As I trudged through my workout yesterday, it got me to pondering a few things — What is really in the shakes? How many calories do they contain? Are they really beneficial? And the ultimate question: Are the people drinking them really working out hard enough to need them in the first place?
Gyms, restaurants and grocery stores are full of smoothie choices. Everyone from Starbucks to McDonalds offers a smoothie on the menu. The marketing concept is that the smoothie is healthier and lower calorie than drinking a soda. This is not always the case. Some smoothies have twice as many calories and just as much sugar as a soda drink. Let’s look at the health claims and nutritional content of an online menu item from a Smoothie King franchise:
— Pure Recharge Mango: To enhance focus and promote healthy weight management; 210 calories, 0g fat, 52g carbohydrates, 120 mg sodium, 2 mg fiber.
The majority of the smoothies on their menu range in calories from 210 to nearly 400.
In a September interview in The Guardian, Dr. Barry Popkin, an obesity researcher at the University of North Carolina at Chapel Hill, spoke of the pitfalls of smoothies. According to Popkin, smoothies represent a new risk to our health because of the amount of sugar the “apparently healthy” drinks contain.
“It’s kind of the next step in the evolution of the battle. And it’s a really big part of it because in every country they’ve been replacing soft drinks with fruit juice and smoothies as the new healthy beverage,” said Popkin.
The problem with drinking a smoothie is that they, for the most part, are not as filling as eating a meal. It is very common to drink a 300-calorie smoothie and be hungry again very soon. That results in overeating. Also most gym members are not working out at hard enough or long enough to necessitate the extra calories found in a smoothie.
If you are bound and determined to keep or add smoothies in your diet, you are better off to make your own at home than to buy them.
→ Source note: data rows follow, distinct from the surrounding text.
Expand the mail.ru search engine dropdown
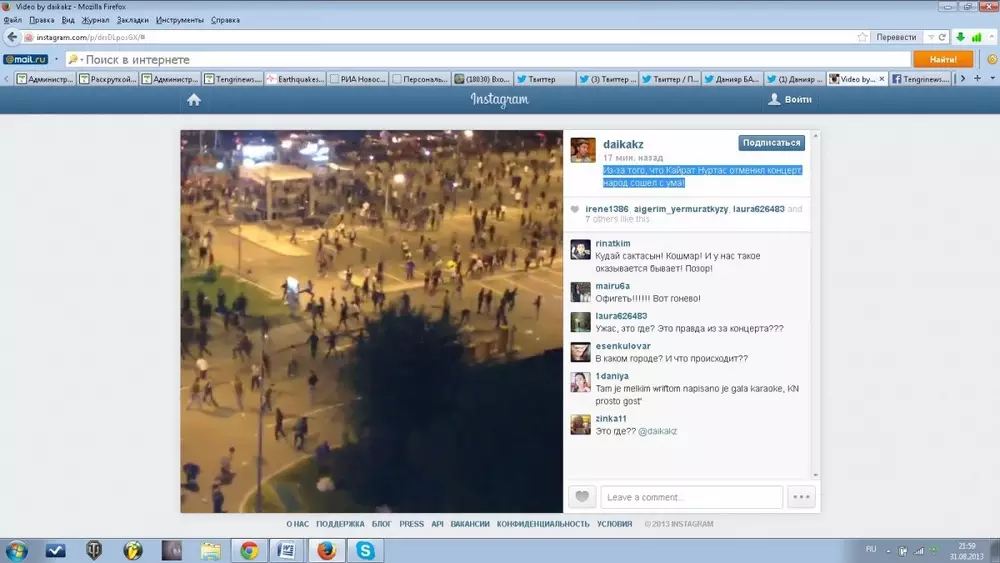 (x=57, y=60)
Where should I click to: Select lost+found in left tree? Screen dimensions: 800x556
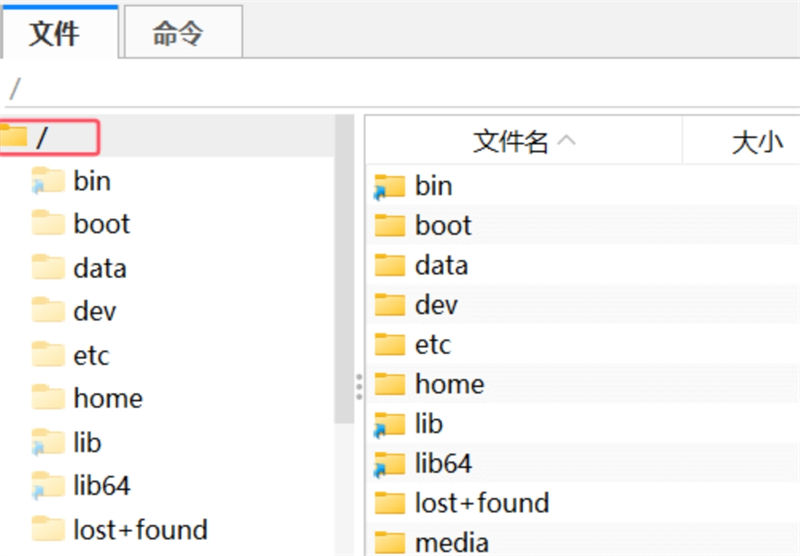140,529
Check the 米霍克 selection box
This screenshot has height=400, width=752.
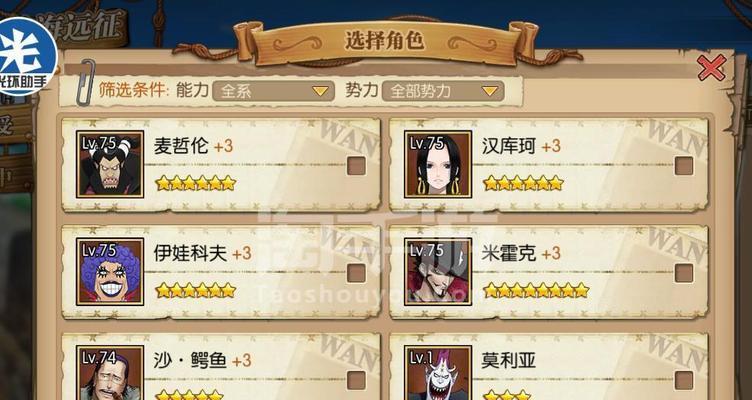click(x=684, y=273)
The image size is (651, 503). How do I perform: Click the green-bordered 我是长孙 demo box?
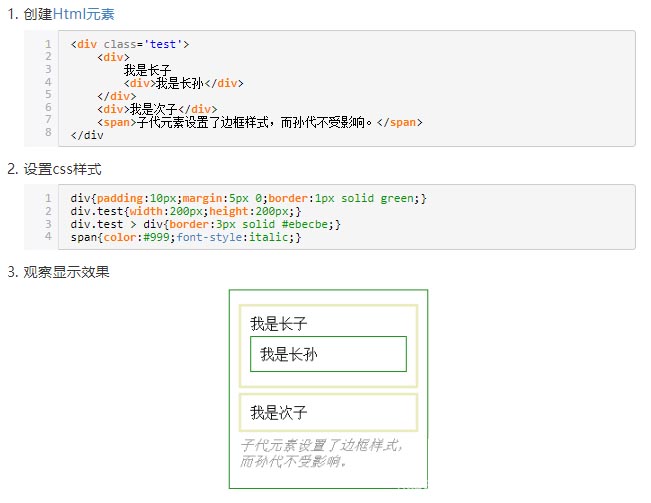click(x=328, y=354)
Here is a short list of what to keep in your smoothie and what to leave out:
— Do’s: Soy or almond milk, purified water, tea.
— Don’ts: Whole milk, store-bought fruit juices.
— Do’s: Fresh or frozen fruit, yogurt, organic honey, nut butters (with no sugar), chia seeds, oatmeal and high quality protein powders.
— Don’ts: Ice cream, peanut butter (store brands), chocolate powders, cheap protein powders.
If you stick to making your smoothies at home, you will avoid adding a ton of extra calories and sugar to your diet. Also, remember that a smoothie should replace a meal, not be a snack — or you might end up gaining extra pounds you will have to work off in the gym.